Ollama on VPS: Run Language Models on Your Own Server

11.05.2026
18:36

Ollama turns running large language models from a DevOps project into a few terminal commands. Pull a model, run it — Llama, Mistral, Gemma, DeepSeek, Qwen, Phi all work locally on your own hardware, no external APIs, no data leaving your server.

On a personal machine, Ollama is fine for tinkering. On a VPS it becomes something more useful: a persistent API for your applications, a private assistant your whole team can reach, a RAG pipeline over internal documents, automation that doesn't depend on OpenAI's uptime or pricing changes.

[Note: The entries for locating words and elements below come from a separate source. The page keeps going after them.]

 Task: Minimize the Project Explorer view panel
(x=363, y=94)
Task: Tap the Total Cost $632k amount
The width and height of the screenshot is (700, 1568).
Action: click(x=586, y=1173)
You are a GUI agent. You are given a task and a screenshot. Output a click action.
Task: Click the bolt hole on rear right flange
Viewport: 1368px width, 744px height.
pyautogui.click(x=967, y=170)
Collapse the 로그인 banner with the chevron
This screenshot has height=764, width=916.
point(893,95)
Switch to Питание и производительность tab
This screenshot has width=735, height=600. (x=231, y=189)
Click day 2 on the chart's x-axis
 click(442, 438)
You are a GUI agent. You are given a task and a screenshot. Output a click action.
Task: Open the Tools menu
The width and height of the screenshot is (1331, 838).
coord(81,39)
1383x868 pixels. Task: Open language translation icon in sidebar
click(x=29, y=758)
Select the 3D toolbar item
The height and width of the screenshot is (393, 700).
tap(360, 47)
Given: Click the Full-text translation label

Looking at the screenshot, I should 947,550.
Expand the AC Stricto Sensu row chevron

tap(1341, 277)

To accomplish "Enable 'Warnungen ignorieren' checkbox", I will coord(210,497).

This guide covers installing Ollama on THE.Hosting VPS, choosing the right plan for your target model size, exposing the API safely, and adding a web interface.

Why a VPS and Not Your Local Machine

A laptop with Ollama running goes to sleep. Colleagues can't reach your local IP. The moment your machine locks, the API is gone.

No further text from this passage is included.